-- Your assignment --
Omit all pictures. Copy exactly the lines from the line containing "Task: Click the Configuration bars icon" to the end of the listing, with both ends included.

-- Records provided --
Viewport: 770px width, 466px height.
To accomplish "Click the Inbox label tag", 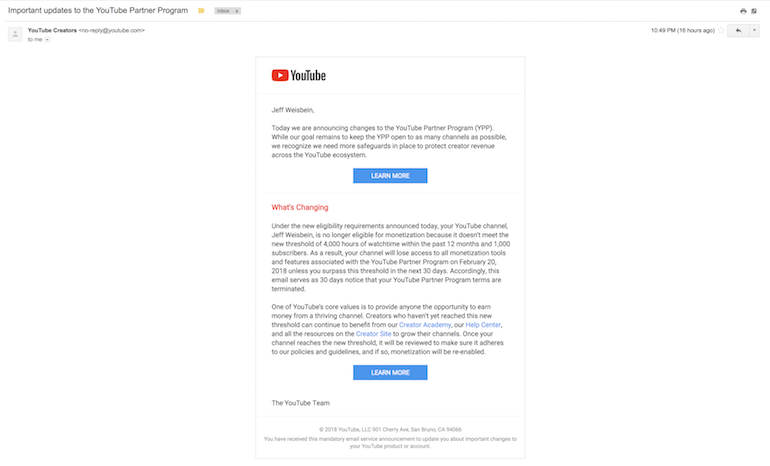I will pyautogui.click(x=222, y=10).
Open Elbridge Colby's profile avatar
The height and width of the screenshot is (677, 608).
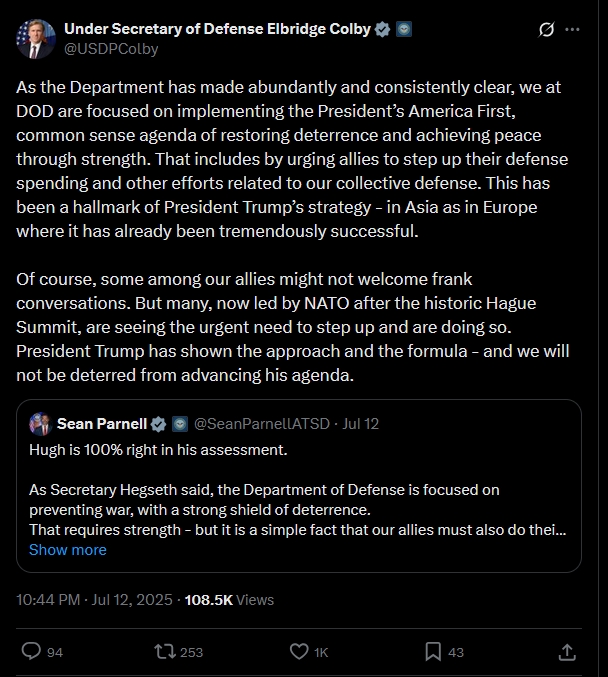[x=35, y=38]
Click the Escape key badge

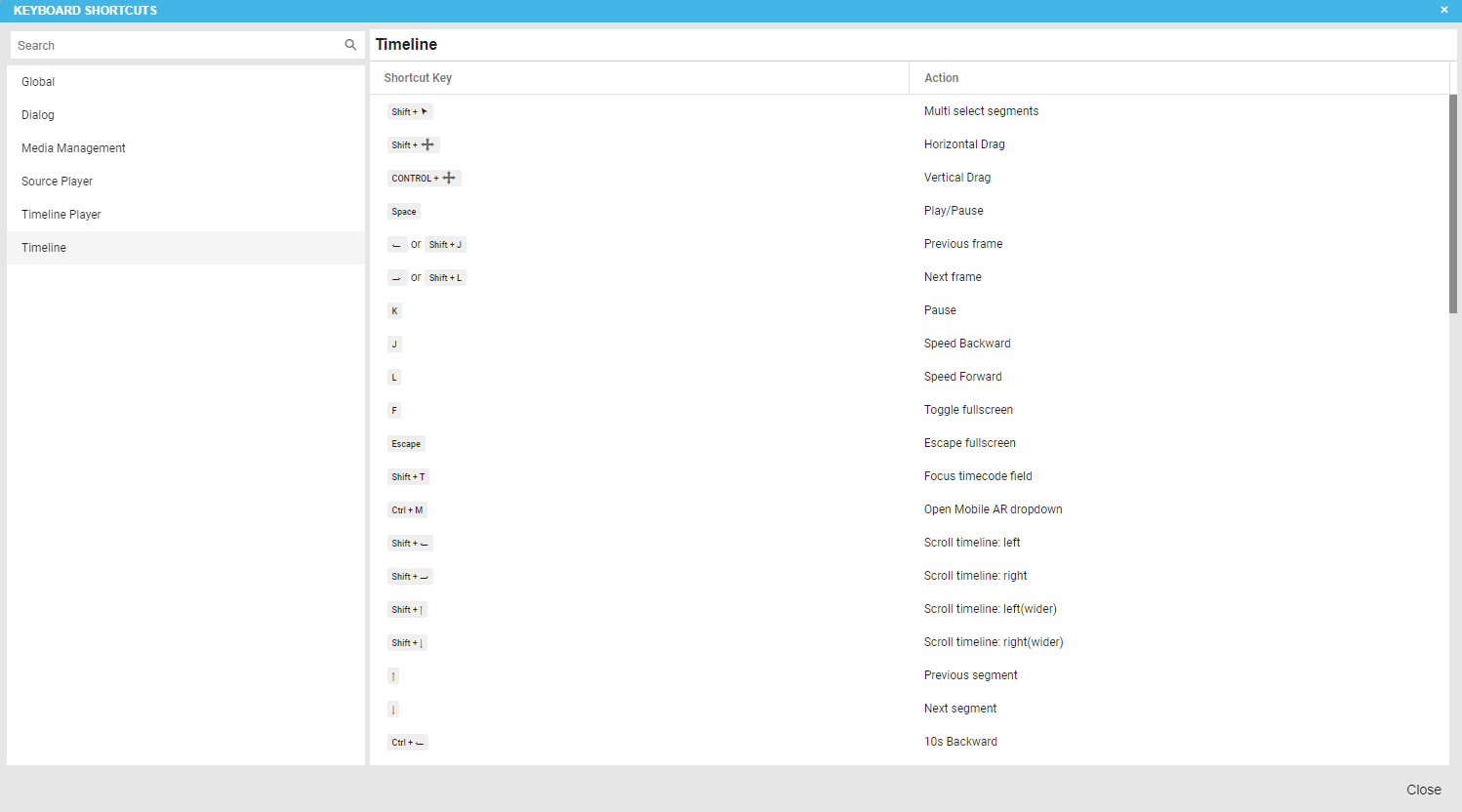[x=406, y=444]
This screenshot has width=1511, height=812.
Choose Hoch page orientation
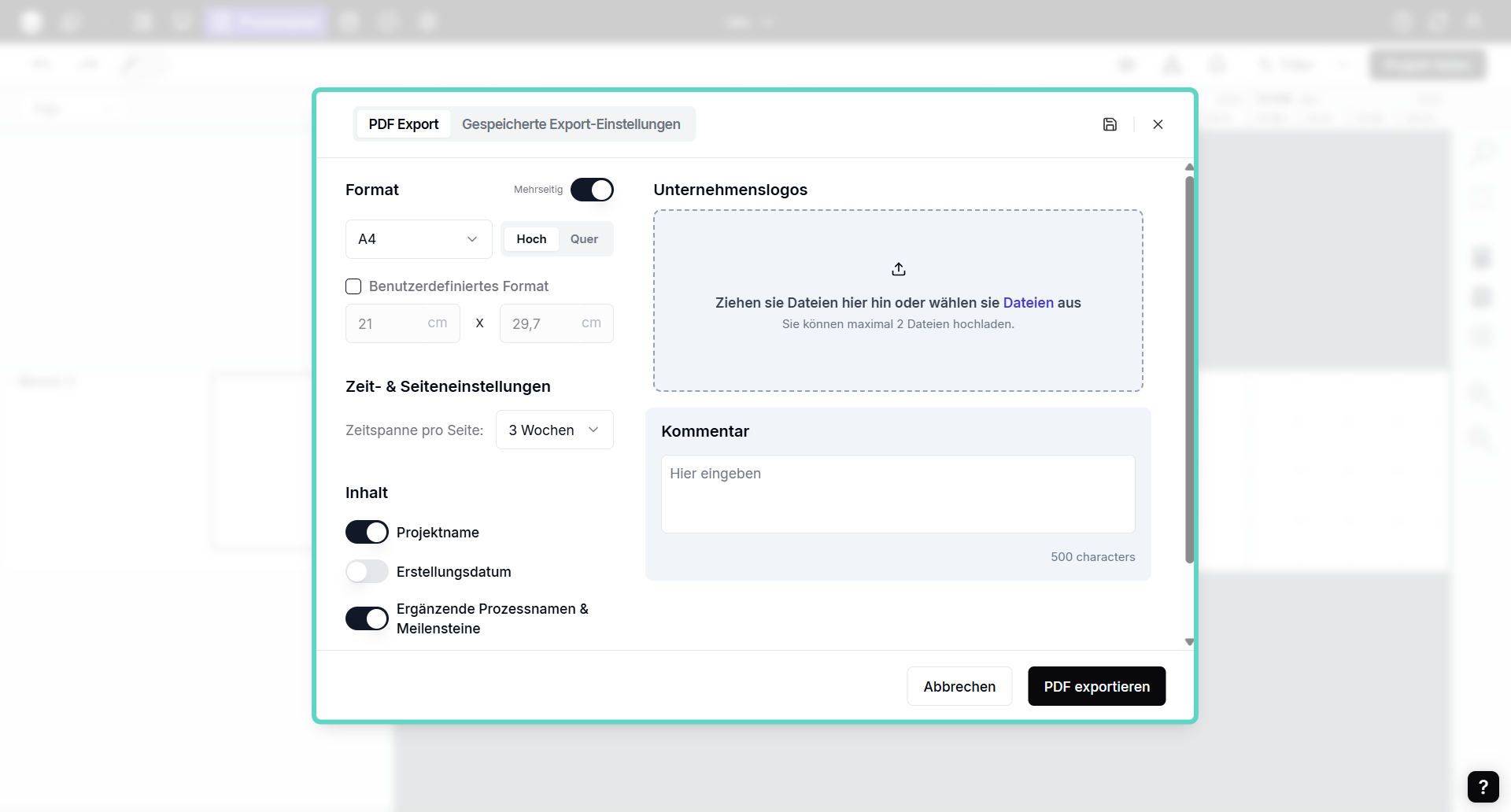coord(531,239)
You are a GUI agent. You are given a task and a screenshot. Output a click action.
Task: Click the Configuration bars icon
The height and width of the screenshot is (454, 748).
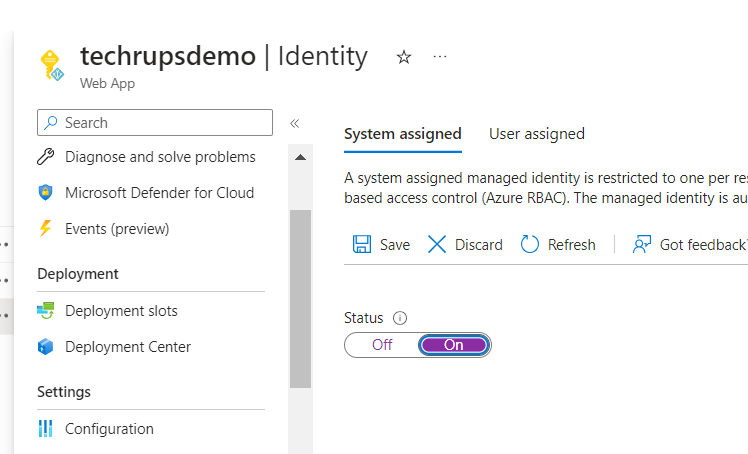[x=45, y=429]
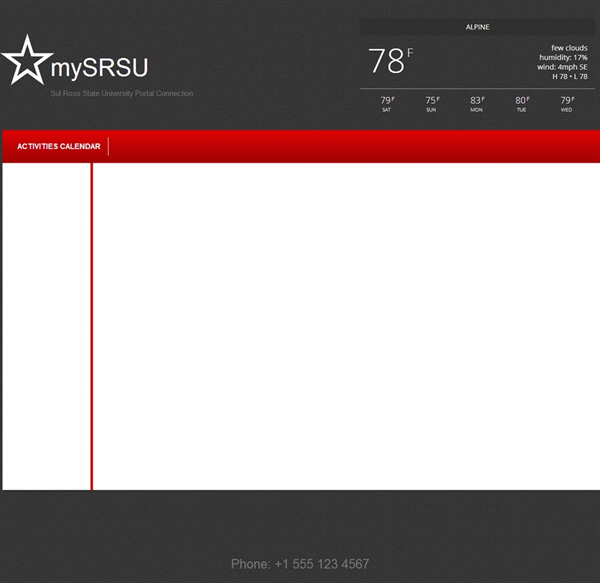Click the red navigation bar empty area
This screenshot has height=583, width=600.
pos(350,147)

-- Task output --
Task: Click the Configuration bars icon
The height and width of the screenshot is (454, 748).
[x=45, y=429]
Click the red navigation bar empty area
This screenshot has height=583, width=600.
pos(350,147)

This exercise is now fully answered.